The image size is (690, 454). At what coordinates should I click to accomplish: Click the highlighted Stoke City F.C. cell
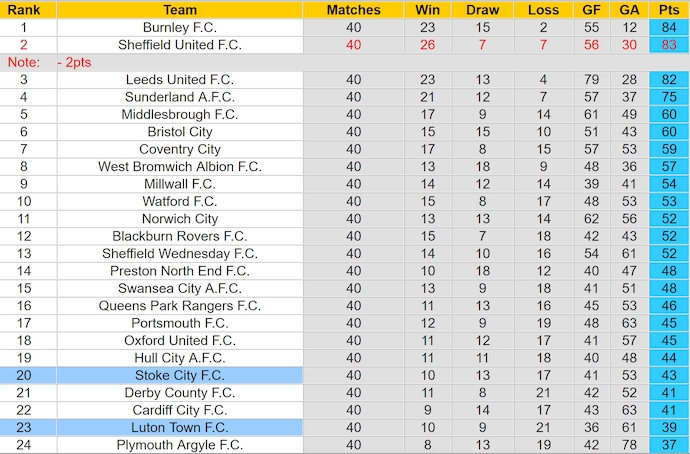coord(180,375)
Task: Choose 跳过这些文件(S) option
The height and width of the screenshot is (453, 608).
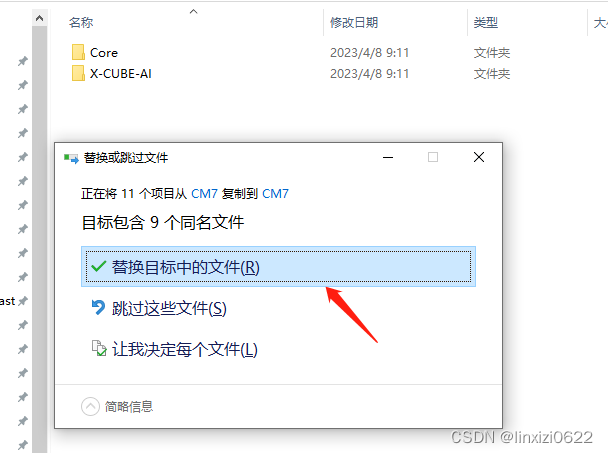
...
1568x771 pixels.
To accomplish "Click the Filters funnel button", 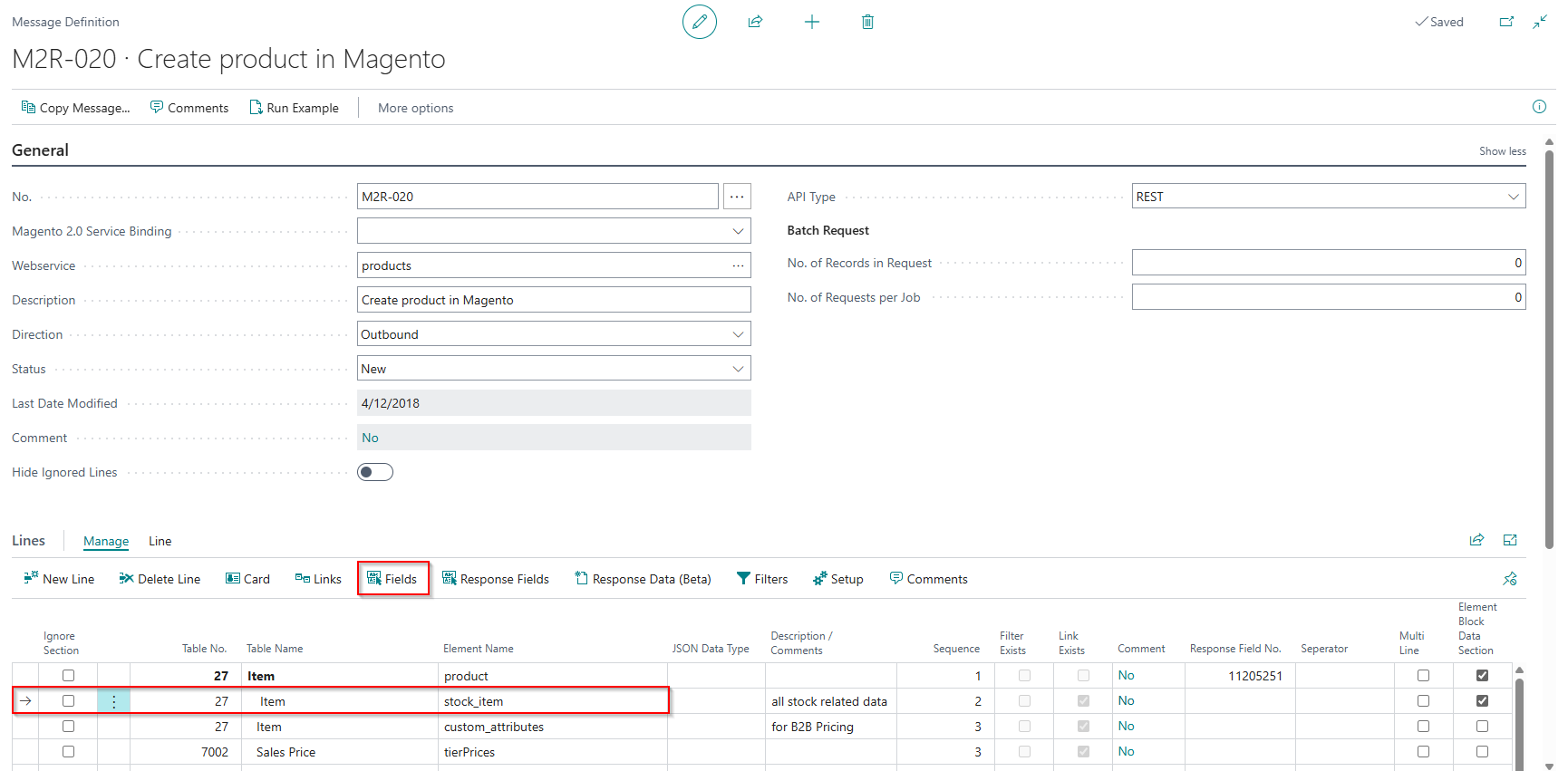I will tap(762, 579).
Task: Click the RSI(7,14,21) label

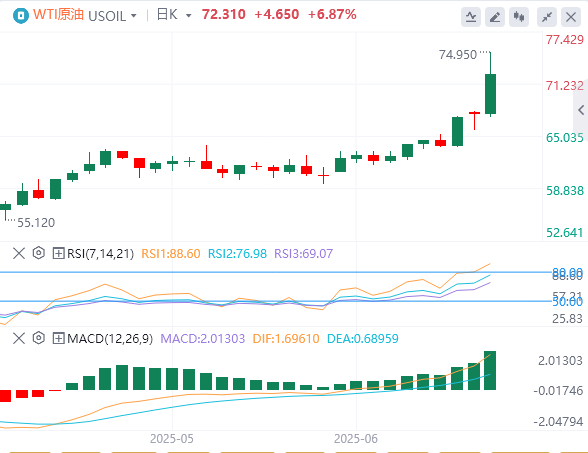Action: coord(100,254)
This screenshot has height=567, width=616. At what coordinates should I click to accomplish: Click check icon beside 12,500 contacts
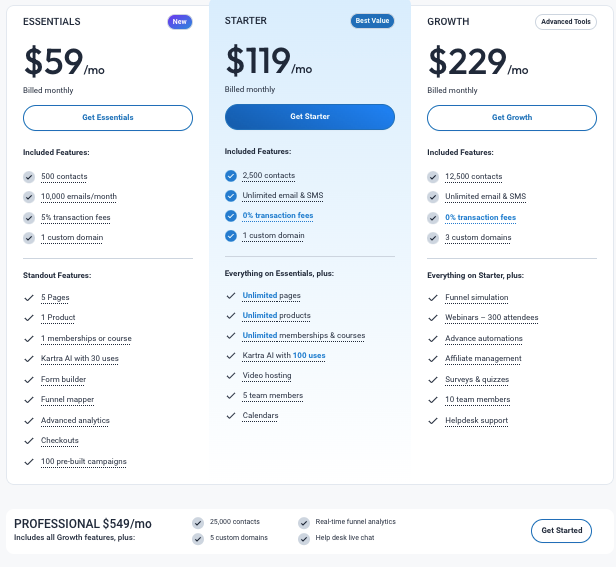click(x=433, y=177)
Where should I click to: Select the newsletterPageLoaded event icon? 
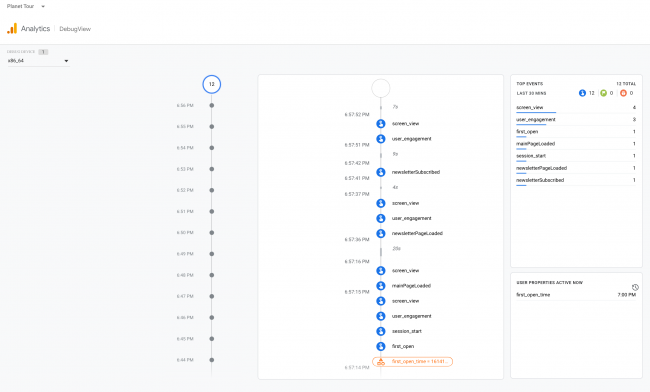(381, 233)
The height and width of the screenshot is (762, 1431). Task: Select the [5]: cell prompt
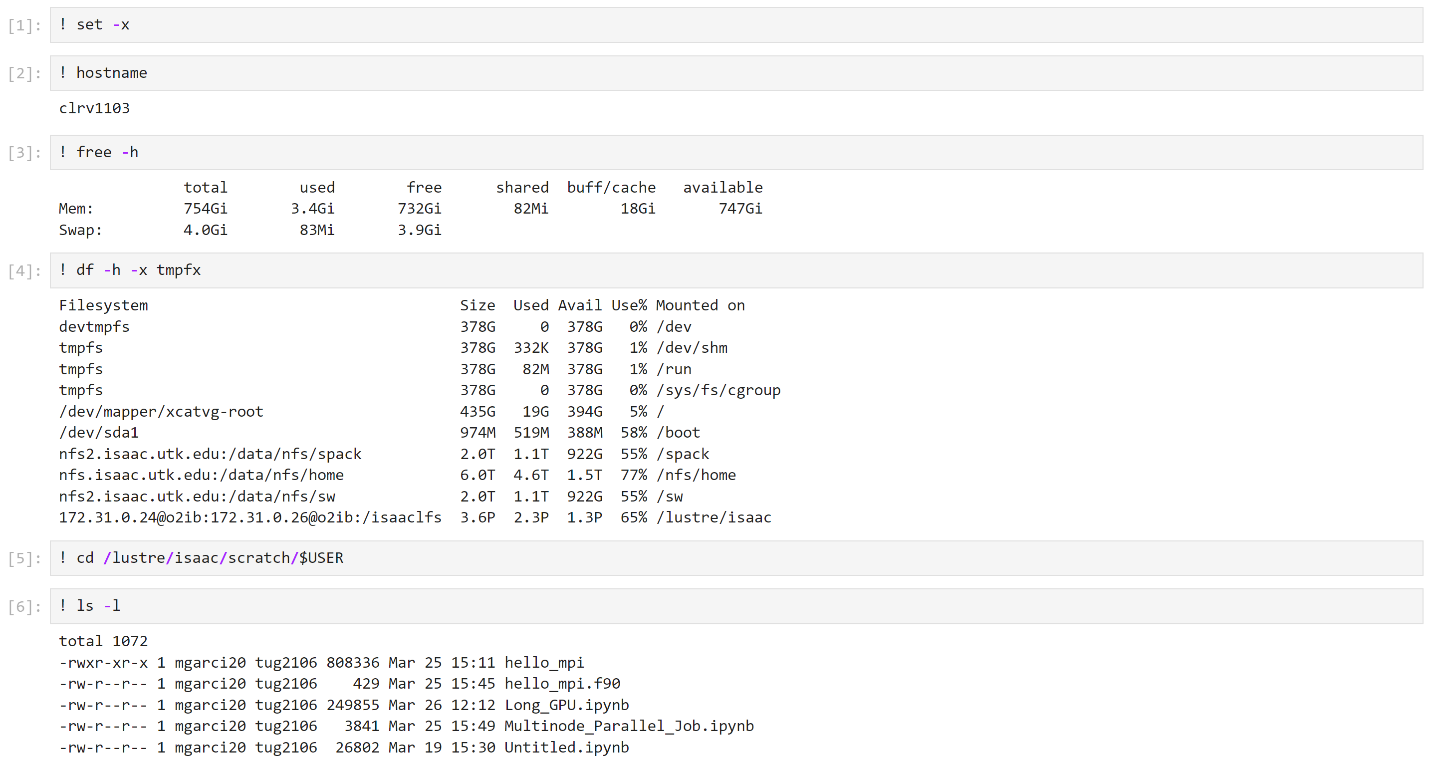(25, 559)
==
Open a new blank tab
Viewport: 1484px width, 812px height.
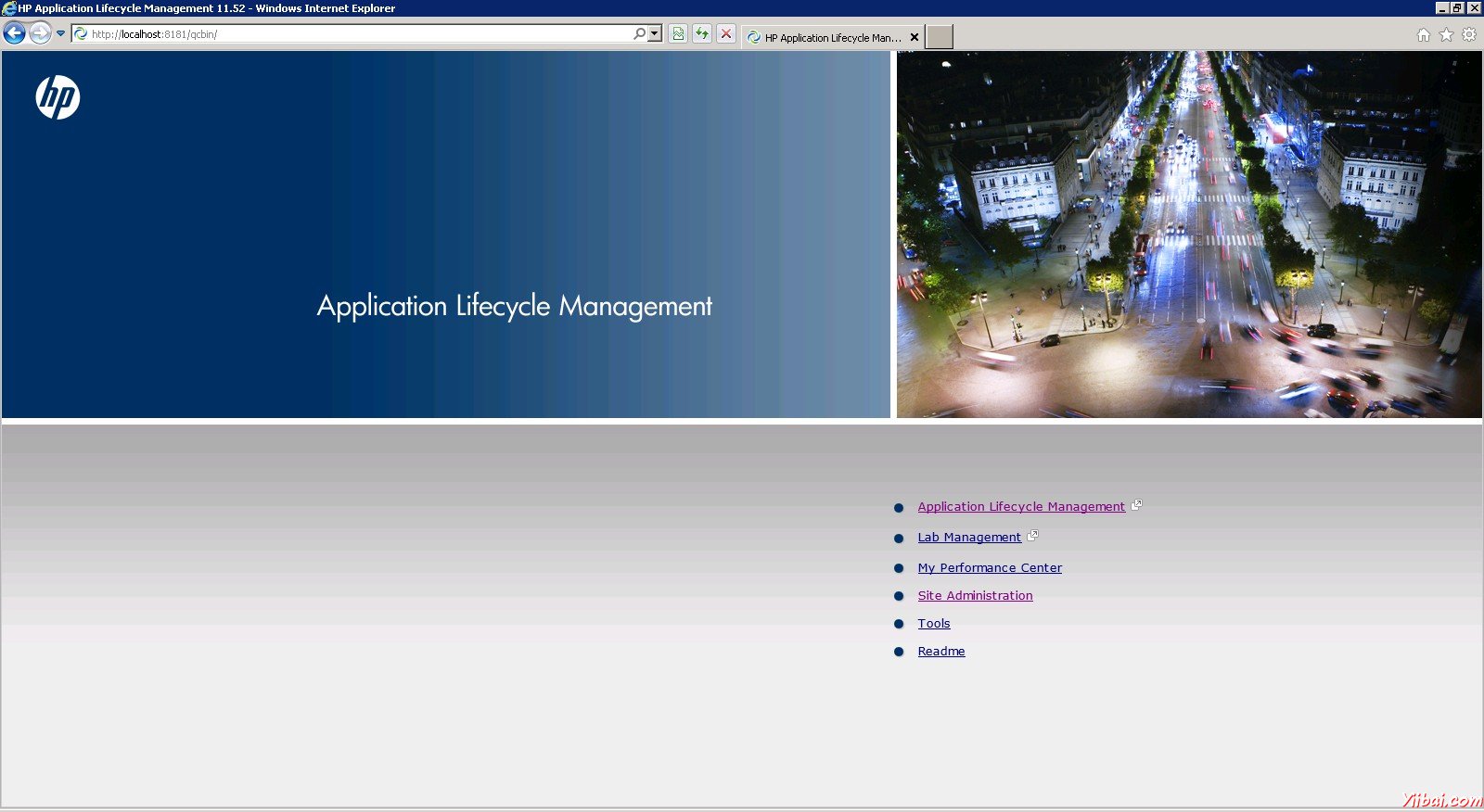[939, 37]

◆ TASK REQUIREMENTS ◆
Reproduce every line from the one containing "The image size" down to the one containing "The height and width of the screenshot is (453, 608).", both ends included, and leave the pictures out.

◆ FULL SOLUTION ◆
The image size is (690, 454). At what coordinates should I click to accomplish: Click the highlighted Stoke City F.C. cell
coord(180,375)
Task: Choose 跳过这些文件(S) option
The height and width of the screenshot is (453, 608).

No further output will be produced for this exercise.